The HTTP proxy terminates the HTTP-3 reference point that lies between different HTTP proxies. It may provide a topology hiding function from HTTP entities outside the trust domain of the VAL system.
The HTTP proxy shall be in the same trust domain as the HTTP clients and HTTP servers that are located within a VAL service provider's network. There can be multiple instances of an HTTP proxy e.g. one per trust domain.
This functional entity acts as the light-weight protocol client for all transactions of the SEAL client executing in a constrained UE. A SEAL client executing in an unconstrained UE may choose to use the LWP client if it is available.
This functional entity acts as a proxy for transactions between the LWP client and one or more LWP servers. The LWP proxy typically terminates a secure transport protocol (e.g. DTLS, TLS or secure WebSocket) session on LWP-1 reference point with the LWP client of the VAL UE allowing the LWP client to establish a single secure session for transactions with multiple LWP servers that are reachable by the LWP proxy.
The LWP proxy can act as a cross-protocol LWP-HTTP proxy to enable LWP clients to access resources on HTTP servers via the LWP-HTTP-2 reference point.

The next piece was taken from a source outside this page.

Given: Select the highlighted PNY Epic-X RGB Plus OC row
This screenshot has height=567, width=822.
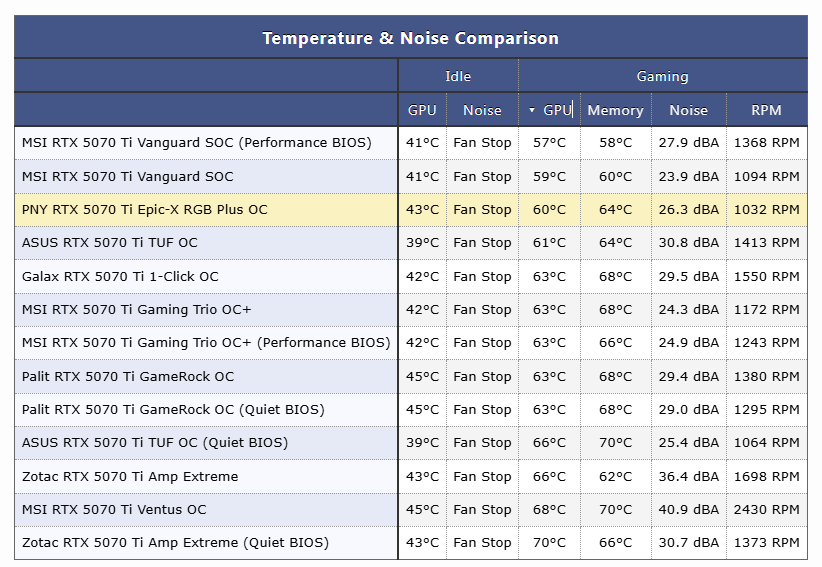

The LWP proxy terminates LWP-3 reference point that lies between different LWP proxies. It may provide a topology hiding function from LWP entities outside the trust domain of the VAL system.

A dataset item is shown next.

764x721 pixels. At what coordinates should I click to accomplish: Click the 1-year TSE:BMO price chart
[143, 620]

The LWP proxy can also terminate LWP-HTTP-3 reference point for interworking with another HTTP proxy. In this role it provides cross-protocol mapping and may provide a topology hiding function from HTTP entities outside the trust domain of the VAL system.
The LWP proxy shall be in the same trust domain as the LWP clients and LWP servers that are located within a VAL service provider's network. There can be multiple instances of a LWP proxy e.g. one per trust domain.
LWP is a generic representation of a light-weight protocol for use in constrained environments. Realizations of the light-weight protocol (LWP) functional entities and reference points to a particular protocol are defined in the annexes of this specification.
LWP is a representation of a protocol to be used by the SEAL service enablers on their respective SEAL-UU reference points when the SEAL client is executing in a constrained UE. In this case the SEAL client should use the LWP-1 reference point with the LWP proxy and should use either the LWP-2 or the LWP-HTTP-2 reference point for transport and routing of the related signalling with the SEAL server.
A SEAL client executing in a non-constrained UE may choose to use the LWP-1 reference point with the LWP proxy and may use either the LWP-2 or the LWP-HTTP-2 reference point for transport and routing of the related signalling with the SEAL server.
LWP may be used for interactions between SEAL servers on their respective SEAL-E reference points. For this usage the SEAL-E reference point shall use the LWP-1 and either the LWP-2 or the LWP-3 reference point depending on the trust relationship between the interacting SEAL servers.